Republicans Miss the Real Issue Regarding TSA Scanners

By: Laurence M. Vance

The Transportation Security Administration (TSA) is back in the news again, and, as usual, it is not because the agency did something noteworthy.

The TSA was established by the Aviation and Transportation Security Act (S.1447) that was passed by the 107th Congress and signed into law by President George W. Bush on November 19, 2001. No Republicans in the Senate voted against the bill, and only nine Republicans in the House (including the heroic Ron Paul) voted no. Originally part of the Department of Transportation (DOT), the TSA was moved to the Department of Homeland Security (DHS) when that department was created in 2003. The TSA is headquartered in Springfield, Virginia.

The official mission of the TSA is to “protect the nation’s transportation systems to ensure freedom of movement for people and commerce.” Although this mainly concerns security in airports, the TSA, with industry partners, also “safeguards all four general modes of land-based transportation: mass transit, freight rail, highway motor carrier and pipeline.” The TSA has about 65,000 employees, most of whom are transportation security officers, inspectors, specialists, administrators, or other security professionals. Its approximately $8 billion budget is partially funded by a $5.60 per-passenger fee for each one-way airplane flight originating in the United States. Although airports are allowed to opt-out of TSA screening and hire private companies, those companies must be approved by the TSA and follow TSA procedures.

For years, the TSA has been known for its ineptitude, baggage theft and other criminal activity, inefficiency, waste, sexual harassments and assaults, and abuses of airline passengers. At various times, the TSA has failed to detect explosives, knives, and guns, all the while treating Americans like—in the words of James Bovard—“cattle being chuted to a civil liberties slaughterhouse.”

The latest outrage perpetrated by the TSA is the spending of more than $18.6 million of taxpayer money “to update airport screening protocols and technology to be more inclusive of transgender, nonbinary and gender-nonconforming passengers.” The TSA “hopes the new technology will help reduce the pat-downs and other invasive screen procedures that are required when transgender individuals trigger body scanners ‘in a sensitive area.’”

The TSA issued a press release timed to coincide with the so-called Transgender Day of Visibility (March 31):

On this internationally recognized day for the transgender community, TSA is proud to announce significant initiatives as a direct result of close partnership with community stakeholders,” said TSA Administrator David Pekoske. “Over the coming months, TSA will move swiftly to implement more secure and efficient screening processes that are gender neutral, as well as technological updates that will enhance security and make TSA PreCheck® enrollment more inclusive.

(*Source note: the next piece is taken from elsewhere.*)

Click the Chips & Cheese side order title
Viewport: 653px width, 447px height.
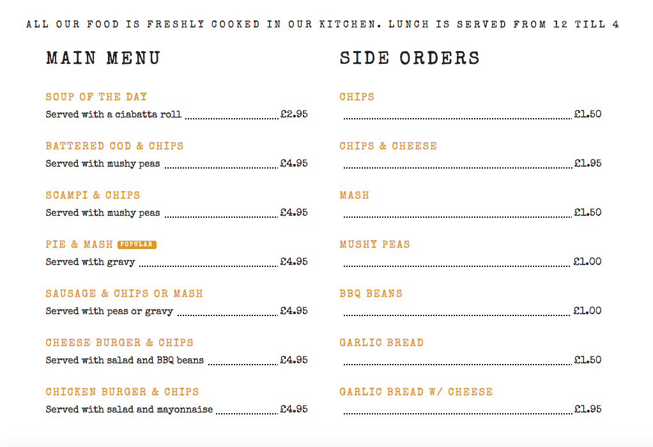(x=388, y=146)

These combined efforts will greatly enhance airport security and screening procedures for all.”

“To transgender Americans of all ages, I want you to know that you are so brave,” President Biden said. “You belong. I have your back.”

Republicans charged the president with politicizing the TSA to appease the Democratic Party’s base. This is “outrageous” and “wokeness over national security,” said Sen. Steve Daines (R-Montana).

Why is it that Republicans only seem to criticize the TSA when the agency or one of its security screeners does something outrageous?

Probably for the same reason that Republicans criticize NPR, but only because it has a liberal bias. Probably for the same reason that Republicans criticize the National Endowment for the Arts (NEA), but only when it funds pornographic art. Probably for the same reason that Republicans criticize Medicare, but only for waste, fraud, and abuse. Probably for the same reason that Republicans criticize federal funding of Planned Parenthood, but only because the organization performs abortions. Probably for the same reason that Republicans criticize federal regulations for being excessive, burdensome, or costly, but not because they should not be issued in the first place. And probably for the same reason that Republicans criticize the National Institutes of Health (NIH), but only when it awards grants for ridiculous things like the $33,037 grant to the University of South Florida “to study factors that can increase vaccination among gay men for the Human Papillomavirus (HPV) to prevent them from developing anal cancer.”

The real issue here is the existence of the TSA in the first place. The nation’s airports are either owned by local government entities or are privately owned. They are not owned by the federal government. Therefore, the federal government has no more authority to provide airport security than it has to provide security at hotels and convenience stores. The only security business the federal government should be in is national security. There is no reason why airports and airlines cannot use private screening services, just like many other countries do.

As law professor Glenn Harlan Reynolds has well said: “When, as was the case before 9/11, security screeners were contractors employed by airlines, they had every incentive to do a good job: Airlines don’t want their planes hijacked or blown up. And they also had every incentive to be speedy and pleasant: Airlines don’t want to irritate their customers, or to make flying an unpleasant experience in general.”

The TSA shouldn’t have more inclusive scanners; it shouldn’t have any scanners at all. The agency should not exist in the first place.

Republicans generally oppose only the most outrageous cases of federal spending and overreach. They never seem to have a fundamental issue with government programs or agencies. They get upset only when the program or agency does something that violates some conservative position.